Remember the plaintive cry of the Millennials: "Where's my jet pack?"
Sorry, Jim, but that didn't quite happen. Instead, you got a cell phone with more tech than a Moon rocket and inbuilt obsolescence.
(For those who don't get the joke, it's about wonderful new life-changing technology, purportedly promised by a Baby Boomer generation but which did not eventuate).
But hang on a sec: how about a Chinese-made electrically-powered vertical take off or landing (eVTOL) aircraft instead?
From a company which has cut its teeth, in an aviation sense, on building large payload logistic and autonomous unmanned aerial vehicles (UAVs) with over 10,000 hours in flight-time, Chinese company Autoflight has now progressed from those payloads to developing its first passenger eVTOL.
The V1500M made its world premiere at the China airshow this week and it's not a flight of fancy.
This time last year the Chinese drone company - which has established some serious cred in the aviation space - developed the ultra-large payload smart firefighting aircraft F240.
The F240 is a high capacity payload drone which uses artificial intelligence to seek out hot spots in fires and drop suppression "bombs" to snuff them out before they turn into raging firefronts, which would have been a handy addition to fire-fighting efforts during last year's Black Summer.
The V1500M is the company's first venture into passenger-carrying VOTLs, with the company planning for full flight certification by 2024.
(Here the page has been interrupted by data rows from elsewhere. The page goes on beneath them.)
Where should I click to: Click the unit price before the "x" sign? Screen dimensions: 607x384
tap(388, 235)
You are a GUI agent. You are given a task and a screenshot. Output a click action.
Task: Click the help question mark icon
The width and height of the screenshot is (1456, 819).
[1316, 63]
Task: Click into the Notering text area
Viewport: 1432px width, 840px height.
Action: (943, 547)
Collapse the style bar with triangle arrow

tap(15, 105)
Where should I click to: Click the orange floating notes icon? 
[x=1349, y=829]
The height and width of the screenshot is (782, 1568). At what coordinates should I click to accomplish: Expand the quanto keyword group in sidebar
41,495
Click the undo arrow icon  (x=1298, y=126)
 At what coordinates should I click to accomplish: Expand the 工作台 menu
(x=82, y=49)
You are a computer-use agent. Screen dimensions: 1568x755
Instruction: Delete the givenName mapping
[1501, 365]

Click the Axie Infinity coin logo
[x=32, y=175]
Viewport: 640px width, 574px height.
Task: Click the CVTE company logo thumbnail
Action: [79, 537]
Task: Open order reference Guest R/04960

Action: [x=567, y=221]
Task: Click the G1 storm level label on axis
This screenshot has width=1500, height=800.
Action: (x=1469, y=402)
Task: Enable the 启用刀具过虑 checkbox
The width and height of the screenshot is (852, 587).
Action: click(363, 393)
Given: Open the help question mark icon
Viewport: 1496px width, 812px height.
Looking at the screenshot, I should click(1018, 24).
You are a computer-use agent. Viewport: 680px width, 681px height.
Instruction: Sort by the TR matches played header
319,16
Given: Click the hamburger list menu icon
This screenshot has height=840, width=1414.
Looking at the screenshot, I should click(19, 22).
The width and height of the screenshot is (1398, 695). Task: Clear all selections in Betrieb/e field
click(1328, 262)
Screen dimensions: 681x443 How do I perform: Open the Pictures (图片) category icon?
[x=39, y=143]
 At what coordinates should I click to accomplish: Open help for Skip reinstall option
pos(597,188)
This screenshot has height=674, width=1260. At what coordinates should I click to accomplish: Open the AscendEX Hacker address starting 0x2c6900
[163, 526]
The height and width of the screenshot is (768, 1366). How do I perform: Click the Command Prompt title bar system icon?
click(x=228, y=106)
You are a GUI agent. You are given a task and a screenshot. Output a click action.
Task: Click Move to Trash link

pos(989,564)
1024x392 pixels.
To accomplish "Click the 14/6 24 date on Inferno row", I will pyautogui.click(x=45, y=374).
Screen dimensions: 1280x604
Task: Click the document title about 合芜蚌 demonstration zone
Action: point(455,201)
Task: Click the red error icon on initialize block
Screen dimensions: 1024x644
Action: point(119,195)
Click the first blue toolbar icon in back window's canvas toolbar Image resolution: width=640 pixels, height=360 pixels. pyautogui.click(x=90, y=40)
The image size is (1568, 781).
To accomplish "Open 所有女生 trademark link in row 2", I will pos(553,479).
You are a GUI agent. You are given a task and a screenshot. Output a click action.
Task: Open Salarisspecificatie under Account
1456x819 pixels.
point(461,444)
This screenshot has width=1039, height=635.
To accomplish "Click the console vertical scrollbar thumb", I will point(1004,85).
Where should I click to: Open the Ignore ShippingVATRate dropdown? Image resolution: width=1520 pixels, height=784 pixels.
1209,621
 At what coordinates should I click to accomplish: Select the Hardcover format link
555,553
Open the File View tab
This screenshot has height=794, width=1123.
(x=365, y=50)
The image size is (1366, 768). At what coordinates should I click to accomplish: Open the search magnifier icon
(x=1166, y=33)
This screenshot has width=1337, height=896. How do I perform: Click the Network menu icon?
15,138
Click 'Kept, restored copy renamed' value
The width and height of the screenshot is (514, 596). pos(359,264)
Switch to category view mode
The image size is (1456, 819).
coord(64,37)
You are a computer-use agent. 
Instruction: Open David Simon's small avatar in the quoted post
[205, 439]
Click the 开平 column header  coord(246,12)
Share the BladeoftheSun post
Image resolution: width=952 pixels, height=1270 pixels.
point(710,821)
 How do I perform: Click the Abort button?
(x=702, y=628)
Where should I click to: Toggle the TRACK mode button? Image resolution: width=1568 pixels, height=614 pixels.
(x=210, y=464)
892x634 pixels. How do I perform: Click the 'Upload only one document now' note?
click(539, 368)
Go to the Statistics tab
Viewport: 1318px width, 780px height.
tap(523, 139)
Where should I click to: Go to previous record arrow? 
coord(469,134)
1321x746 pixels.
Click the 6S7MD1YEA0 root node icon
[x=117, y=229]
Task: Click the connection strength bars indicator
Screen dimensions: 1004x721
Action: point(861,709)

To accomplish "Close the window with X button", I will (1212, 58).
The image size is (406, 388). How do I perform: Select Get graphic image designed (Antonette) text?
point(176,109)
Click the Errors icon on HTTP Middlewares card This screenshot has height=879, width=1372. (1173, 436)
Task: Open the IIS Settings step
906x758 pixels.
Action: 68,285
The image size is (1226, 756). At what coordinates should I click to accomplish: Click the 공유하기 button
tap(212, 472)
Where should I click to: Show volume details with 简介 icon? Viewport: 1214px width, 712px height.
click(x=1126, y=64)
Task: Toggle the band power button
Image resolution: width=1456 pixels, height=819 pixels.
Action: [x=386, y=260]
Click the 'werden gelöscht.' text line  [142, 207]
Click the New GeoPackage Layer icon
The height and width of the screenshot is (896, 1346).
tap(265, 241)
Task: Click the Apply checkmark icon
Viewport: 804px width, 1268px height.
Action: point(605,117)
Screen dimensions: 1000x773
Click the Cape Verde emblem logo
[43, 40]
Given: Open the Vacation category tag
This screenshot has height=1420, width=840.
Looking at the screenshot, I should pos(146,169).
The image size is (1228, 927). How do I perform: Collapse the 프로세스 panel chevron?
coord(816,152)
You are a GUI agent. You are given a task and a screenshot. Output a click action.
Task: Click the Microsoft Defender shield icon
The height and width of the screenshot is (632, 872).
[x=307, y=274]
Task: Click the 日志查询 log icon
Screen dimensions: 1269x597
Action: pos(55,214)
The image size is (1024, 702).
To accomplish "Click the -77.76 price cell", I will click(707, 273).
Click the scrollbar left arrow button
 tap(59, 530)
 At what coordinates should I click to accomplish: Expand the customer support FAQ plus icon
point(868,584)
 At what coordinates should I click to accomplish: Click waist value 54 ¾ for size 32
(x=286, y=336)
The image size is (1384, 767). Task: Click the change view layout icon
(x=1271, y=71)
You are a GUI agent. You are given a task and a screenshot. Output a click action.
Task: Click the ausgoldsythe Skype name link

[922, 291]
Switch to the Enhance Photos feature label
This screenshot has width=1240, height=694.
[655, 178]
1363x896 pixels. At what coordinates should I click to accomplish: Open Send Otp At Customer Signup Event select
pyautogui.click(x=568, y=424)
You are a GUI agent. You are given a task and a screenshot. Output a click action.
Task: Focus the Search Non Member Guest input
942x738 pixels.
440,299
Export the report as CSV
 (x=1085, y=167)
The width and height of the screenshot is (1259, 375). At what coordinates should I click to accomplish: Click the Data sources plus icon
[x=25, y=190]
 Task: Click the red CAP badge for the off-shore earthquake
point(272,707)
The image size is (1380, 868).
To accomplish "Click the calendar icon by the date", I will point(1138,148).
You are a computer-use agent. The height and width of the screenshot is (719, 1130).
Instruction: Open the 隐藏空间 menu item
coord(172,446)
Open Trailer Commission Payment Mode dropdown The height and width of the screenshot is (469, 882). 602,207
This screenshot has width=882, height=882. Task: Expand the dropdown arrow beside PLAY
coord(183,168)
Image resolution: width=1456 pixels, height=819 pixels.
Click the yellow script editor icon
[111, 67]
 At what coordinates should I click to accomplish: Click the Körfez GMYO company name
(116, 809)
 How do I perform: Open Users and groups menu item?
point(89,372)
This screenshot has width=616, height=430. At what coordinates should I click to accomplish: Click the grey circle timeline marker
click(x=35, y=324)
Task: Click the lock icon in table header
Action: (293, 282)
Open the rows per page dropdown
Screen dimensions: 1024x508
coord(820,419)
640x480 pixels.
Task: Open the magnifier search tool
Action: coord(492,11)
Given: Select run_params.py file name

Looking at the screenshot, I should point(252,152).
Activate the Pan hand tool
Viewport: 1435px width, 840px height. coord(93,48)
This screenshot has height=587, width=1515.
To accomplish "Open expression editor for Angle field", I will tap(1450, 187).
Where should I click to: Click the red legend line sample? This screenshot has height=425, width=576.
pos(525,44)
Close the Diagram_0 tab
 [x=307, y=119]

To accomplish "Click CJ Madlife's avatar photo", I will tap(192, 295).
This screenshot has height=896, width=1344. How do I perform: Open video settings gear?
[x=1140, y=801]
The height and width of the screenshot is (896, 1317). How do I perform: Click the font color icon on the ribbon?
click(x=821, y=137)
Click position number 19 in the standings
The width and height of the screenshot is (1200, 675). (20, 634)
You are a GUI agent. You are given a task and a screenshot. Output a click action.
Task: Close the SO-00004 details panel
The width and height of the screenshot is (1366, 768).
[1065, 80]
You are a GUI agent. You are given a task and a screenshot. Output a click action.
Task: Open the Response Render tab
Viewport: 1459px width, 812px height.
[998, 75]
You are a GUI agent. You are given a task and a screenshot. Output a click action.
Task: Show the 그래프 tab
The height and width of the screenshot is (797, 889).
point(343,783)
It's 10 metres long, 13 metres wide, weights just 1500kg (most of the weight is in the batteries as the construction uses a lot of lightweight composites and carbon fibre) and has has eight lifting motors to take off and land vertically like a drone.
The flying range is 250km when carrying up to four passengers because it has a "fixed wing" mode with two propellors for forward flying that engage when at altitude. This increases its flying efficiency and speed (up to 200km/h).
And being a VTOL, it can take off and land almost anywhere, like a helicopter (but much quieter).
Redundant power systems mean the aircraft can hover safely if two of the eight rotors malfunction. The V1500M also has a whole-aircraft parachute, designed to deploy as a last-ditch safety feature.
And best of all, the V1500M has been developed from scratch as an autonomous aircraft. You basically climb in and tell it where you want to go.
That element to the technology has some years to go before approval so in the interim, you'll need a pilot - or fly it yourself.